Records supplied:
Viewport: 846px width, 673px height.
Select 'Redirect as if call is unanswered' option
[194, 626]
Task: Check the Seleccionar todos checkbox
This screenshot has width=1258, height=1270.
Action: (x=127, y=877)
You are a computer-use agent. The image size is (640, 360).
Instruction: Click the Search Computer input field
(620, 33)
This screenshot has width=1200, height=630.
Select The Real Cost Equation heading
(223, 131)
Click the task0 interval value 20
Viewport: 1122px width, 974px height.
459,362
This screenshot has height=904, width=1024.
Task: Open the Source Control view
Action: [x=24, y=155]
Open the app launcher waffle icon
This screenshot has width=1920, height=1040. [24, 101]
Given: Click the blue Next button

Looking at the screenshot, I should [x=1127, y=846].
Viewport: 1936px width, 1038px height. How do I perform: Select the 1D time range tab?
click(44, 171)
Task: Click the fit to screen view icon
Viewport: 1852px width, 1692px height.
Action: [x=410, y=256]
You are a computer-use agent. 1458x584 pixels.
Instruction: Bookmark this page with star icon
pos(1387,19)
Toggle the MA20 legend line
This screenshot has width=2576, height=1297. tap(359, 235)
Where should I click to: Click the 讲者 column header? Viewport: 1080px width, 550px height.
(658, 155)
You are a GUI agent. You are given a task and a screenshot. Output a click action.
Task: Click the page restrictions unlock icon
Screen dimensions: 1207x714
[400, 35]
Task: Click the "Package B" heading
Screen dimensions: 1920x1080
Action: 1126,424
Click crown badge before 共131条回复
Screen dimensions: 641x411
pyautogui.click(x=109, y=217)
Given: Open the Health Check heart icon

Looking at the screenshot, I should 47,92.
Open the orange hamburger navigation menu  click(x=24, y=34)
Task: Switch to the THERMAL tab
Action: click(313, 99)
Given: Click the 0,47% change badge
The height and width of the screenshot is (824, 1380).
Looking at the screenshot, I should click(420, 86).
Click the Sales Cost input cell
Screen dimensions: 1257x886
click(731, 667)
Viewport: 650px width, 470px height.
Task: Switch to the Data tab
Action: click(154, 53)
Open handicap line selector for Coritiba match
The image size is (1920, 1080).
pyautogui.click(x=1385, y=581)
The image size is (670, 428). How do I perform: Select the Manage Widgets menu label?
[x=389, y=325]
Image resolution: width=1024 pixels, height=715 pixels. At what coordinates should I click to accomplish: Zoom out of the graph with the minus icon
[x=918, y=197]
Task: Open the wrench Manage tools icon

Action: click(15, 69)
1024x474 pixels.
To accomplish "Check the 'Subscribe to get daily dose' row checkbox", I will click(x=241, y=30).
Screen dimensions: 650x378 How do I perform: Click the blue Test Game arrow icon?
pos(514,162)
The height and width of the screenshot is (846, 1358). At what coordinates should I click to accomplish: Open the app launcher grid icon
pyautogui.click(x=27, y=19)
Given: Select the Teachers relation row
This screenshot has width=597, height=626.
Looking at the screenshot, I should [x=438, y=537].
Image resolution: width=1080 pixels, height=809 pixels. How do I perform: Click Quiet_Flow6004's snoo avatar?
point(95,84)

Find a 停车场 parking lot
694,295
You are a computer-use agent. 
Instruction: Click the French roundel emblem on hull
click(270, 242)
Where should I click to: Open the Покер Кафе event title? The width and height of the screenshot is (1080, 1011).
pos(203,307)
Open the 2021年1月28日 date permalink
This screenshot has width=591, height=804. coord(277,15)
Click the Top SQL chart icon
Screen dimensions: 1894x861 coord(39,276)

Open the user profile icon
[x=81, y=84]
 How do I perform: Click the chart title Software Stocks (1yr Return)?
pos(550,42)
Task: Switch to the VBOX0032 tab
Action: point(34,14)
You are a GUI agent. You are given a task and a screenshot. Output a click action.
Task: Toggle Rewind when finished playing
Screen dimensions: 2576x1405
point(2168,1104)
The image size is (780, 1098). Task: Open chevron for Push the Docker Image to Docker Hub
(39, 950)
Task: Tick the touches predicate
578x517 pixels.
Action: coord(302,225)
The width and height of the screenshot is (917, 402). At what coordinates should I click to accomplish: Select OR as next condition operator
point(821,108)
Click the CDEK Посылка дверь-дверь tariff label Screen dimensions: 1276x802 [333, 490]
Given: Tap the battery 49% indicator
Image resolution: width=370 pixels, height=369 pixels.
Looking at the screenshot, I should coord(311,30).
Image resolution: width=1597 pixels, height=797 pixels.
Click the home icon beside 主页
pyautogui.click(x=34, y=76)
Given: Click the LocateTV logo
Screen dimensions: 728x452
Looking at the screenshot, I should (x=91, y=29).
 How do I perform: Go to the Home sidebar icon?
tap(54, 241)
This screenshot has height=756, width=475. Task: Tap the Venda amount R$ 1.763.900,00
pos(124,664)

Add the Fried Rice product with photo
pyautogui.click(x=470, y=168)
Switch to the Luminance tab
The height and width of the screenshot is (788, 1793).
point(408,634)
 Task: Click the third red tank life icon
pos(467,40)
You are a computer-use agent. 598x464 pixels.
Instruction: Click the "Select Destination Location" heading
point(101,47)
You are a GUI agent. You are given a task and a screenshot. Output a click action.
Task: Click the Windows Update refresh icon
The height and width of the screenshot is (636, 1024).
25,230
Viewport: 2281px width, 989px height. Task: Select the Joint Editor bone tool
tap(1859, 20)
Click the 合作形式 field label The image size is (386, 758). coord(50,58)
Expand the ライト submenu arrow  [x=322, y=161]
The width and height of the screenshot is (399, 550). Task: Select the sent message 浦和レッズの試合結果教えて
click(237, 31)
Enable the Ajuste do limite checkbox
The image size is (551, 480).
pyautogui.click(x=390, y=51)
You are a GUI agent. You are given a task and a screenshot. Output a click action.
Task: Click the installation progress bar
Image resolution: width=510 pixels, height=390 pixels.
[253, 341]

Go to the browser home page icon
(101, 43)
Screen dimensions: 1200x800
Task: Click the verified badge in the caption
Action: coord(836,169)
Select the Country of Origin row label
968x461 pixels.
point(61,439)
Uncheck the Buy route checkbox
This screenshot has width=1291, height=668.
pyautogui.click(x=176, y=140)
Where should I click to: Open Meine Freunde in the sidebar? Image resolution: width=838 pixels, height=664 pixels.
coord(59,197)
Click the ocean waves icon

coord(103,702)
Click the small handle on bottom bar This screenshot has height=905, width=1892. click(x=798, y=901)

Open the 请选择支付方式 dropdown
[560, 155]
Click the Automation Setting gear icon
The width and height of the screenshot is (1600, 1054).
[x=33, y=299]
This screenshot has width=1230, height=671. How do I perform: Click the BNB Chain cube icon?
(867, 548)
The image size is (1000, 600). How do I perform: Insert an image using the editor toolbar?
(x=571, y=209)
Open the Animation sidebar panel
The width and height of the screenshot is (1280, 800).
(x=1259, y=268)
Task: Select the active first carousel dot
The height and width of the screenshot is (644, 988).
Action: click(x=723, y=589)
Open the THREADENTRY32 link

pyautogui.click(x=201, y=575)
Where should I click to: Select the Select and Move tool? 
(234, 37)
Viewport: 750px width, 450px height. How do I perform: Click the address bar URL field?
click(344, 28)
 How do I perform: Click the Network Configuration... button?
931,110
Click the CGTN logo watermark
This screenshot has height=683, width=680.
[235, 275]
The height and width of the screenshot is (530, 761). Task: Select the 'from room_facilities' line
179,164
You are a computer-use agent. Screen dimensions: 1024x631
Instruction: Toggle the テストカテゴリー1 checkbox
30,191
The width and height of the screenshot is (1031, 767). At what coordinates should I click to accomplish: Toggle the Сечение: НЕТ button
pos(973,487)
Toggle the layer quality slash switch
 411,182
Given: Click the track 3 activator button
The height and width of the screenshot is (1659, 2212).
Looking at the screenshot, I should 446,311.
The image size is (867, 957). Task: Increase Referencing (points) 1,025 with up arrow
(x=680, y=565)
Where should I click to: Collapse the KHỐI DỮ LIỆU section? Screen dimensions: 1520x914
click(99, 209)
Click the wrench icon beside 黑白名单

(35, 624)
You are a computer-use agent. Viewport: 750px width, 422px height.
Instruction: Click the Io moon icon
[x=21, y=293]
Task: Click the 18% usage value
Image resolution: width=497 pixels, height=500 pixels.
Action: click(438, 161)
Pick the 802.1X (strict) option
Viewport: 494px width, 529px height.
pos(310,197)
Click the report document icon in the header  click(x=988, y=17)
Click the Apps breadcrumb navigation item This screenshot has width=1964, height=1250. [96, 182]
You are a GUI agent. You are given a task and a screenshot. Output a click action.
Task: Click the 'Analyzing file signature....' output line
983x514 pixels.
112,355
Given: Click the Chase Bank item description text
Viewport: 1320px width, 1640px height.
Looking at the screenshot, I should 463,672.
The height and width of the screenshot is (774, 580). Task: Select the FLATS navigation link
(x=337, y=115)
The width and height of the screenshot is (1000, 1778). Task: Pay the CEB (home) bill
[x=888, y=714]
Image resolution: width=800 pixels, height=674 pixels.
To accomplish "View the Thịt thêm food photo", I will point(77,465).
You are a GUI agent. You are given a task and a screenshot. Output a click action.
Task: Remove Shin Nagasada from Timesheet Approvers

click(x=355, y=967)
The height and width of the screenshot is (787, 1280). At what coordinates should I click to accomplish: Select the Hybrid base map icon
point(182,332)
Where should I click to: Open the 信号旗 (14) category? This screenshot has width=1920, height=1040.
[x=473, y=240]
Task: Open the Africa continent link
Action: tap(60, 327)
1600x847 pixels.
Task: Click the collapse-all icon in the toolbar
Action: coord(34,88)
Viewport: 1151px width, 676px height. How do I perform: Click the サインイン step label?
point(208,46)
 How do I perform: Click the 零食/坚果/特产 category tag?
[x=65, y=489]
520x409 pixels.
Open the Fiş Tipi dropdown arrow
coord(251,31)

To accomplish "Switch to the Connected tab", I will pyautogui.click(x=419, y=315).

Aim of the task: Tally the lines above with "value", please; number only.

Solution for this task: 2